**Brief**
Write out all the data again, exactly as it stands.

Dataset records:
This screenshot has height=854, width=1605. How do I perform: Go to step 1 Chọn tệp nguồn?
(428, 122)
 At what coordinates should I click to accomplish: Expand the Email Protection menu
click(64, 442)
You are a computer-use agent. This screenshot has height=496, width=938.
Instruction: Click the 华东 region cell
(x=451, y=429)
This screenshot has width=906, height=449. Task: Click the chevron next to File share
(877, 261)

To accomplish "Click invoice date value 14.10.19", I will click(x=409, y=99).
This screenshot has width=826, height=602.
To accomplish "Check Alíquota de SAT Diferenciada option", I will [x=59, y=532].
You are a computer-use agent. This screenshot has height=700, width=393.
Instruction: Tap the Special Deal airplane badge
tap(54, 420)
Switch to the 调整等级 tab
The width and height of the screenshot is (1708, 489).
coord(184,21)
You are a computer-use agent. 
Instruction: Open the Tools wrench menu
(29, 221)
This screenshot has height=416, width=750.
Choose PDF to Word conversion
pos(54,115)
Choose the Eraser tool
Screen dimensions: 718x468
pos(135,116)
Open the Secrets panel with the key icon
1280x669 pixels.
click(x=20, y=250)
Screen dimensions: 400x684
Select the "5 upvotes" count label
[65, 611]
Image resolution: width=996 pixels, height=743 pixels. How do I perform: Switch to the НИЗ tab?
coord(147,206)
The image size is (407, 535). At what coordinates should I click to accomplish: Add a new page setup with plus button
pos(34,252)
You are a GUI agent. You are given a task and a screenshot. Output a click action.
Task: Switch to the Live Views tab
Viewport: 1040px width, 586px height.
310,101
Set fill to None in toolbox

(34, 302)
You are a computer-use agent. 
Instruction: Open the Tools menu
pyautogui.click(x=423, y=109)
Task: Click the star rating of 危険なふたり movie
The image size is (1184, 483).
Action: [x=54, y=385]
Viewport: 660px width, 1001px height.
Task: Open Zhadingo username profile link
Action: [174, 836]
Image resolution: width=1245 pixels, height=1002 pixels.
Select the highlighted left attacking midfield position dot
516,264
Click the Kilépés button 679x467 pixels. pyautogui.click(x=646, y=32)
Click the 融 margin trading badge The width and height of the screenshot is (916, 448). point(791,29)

**Task answer**
This screenshot has height=854, width=1605. How do I perform: Go to step 1 Chọn tệp nguồn?
(428, 122)
 At what coordinates should I click to accomplish: Expand the Email Protection menu
click(64, 442)
You are a computer-use agent. This screenshot has height=496, width=938.
Instruction: Click the 华东 region cell
(x=451, y=429)
This screenshot has width=906, height=449. Task: Click the chevron next to File share
(877, 261)

To accomplish "Click invoice date value 14.10.19", I will click(x=409, y=99).
This screenshot has width=826, height=602.
To accomplish "Check Alíquota de SAT Diferenciada option", I will [x=59, y=532].
You are a computer-use agent. This screenshot has height=700, width=393.
Instruction: Tap the Special Deal airplane badge
tap(54, 420)
Switch to the 调整等级 tab
The width and height of the screenshot is (1708, 489).
coord(184,21)
You are a computer-use agent. 
Instruction: Open the Tools wrench menu
(29, 221)
This screenshot has height=416, width=750.
Choose PDF to Word conversion
pos(54,115)
Choose the Eraser tool
Screen dimensions: 718x468
pos(135,116)
Open the Secrets panel with the key icon
1280x669 pixels.
click(x=20, y=250)
Screen dimensions: 400x684
Select the "5 upvotes" count label
[65, 611]
Image resolution: width=996 pixels, height=743 pixels. How do I perform: Switch to the НИЗ tab?
coord(147,206)
The image size is (407, 535). At what coordinates should I click to accomplish: Add a new page setup with plus button
pos(34,252)
You are a GUI agent. You are given a task and a screenshot. Output a click action.
Task: Switch to the Live Views tab
Viewport: 1040px width, 586px height.
310,101
Set fill to None in toolbox

(34, 302)
You are a computer-use agent. 
Instruction: Open the Tools menu
pyautogui.click(x=423, y=109)
Task: Click the star rating of 危険なふたり movie
The image size is (1184, 483).
Action: [x=54, y=385]
Viewport: 660px width, 1001px height.
Task: Open Zhadingo username profile link
Action: [174, 836]
Image resolution: width=1245 pixels, height=1002 pixels.
Select the highlighted left attacking midfield position dot
516,264
Click the Kilépés button 679x467 pixels. pyautogui.click(x=646, y=32)
Click the 融 margin trading badge The width and height of the screenshot is (916, 448). point(791,29)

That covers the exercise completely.